Cora buapana

Scientific classification
- Kingdom: Fungi
- Division: Basidiomycota
- Class: Agaricomycetes
- Order: Agaricales
- Family: Hygrophoraceae
- Genus: Cora
- Species: C. buapana
- Binomial name: Cora buapana Moncada, R.-E.Pérez & Lücking (2019)

= Cora buapana =

- Authority: Moncada, R.-E.Pérez & Lücking (2019)

Species of lichen

Cora buapana is a species of basidiolichen in the family Hygrophoraceae. Found in Mexico, it was formally described as a new species in 2019 by Bibiana Moncada, Rosa Emilia Pérez-Pérez, and Robert Lücking. The type specimen was collected from a cloud forest on the Cerro Las Antenas (Santiago Comaltepec, Oaxaca) at an altitude of 2190 m.

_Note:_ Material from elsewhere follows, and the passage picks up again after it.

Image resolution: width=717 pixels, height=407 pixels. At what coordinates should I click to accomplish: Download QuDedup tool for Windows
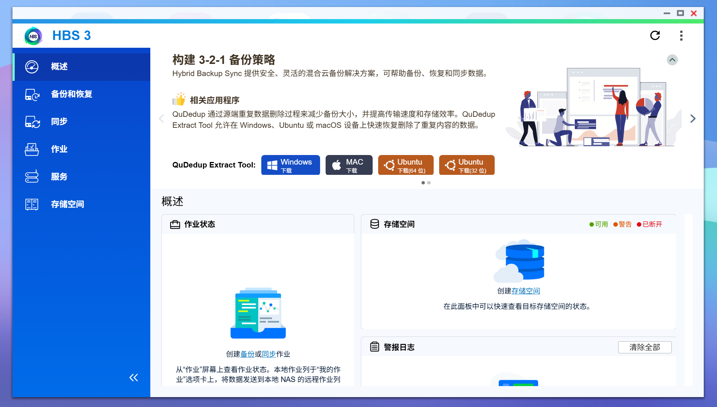pyautogui.click(x=290, y=165)
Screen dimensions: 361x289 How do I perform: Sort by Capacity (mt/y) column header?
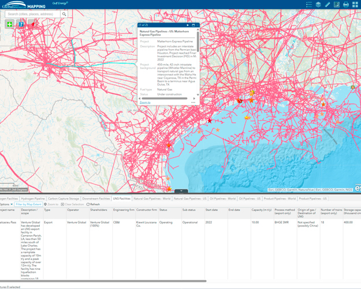coord(263,210)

The specific epithet pays tribute to the Benemérita Universidad Autónoma de Puebla (BUAP), which is the oldest and largest university in the state of Puebla.

Cora buapana is only known to occur in a small region of Oaxaca, where it grows as an epiphyte on tree and shrub branches, typically over and around mosses and liverworts. It is found in cloud forests at an altitude range between 2000 and 3000 m. Cora benitoana is a sympatic species.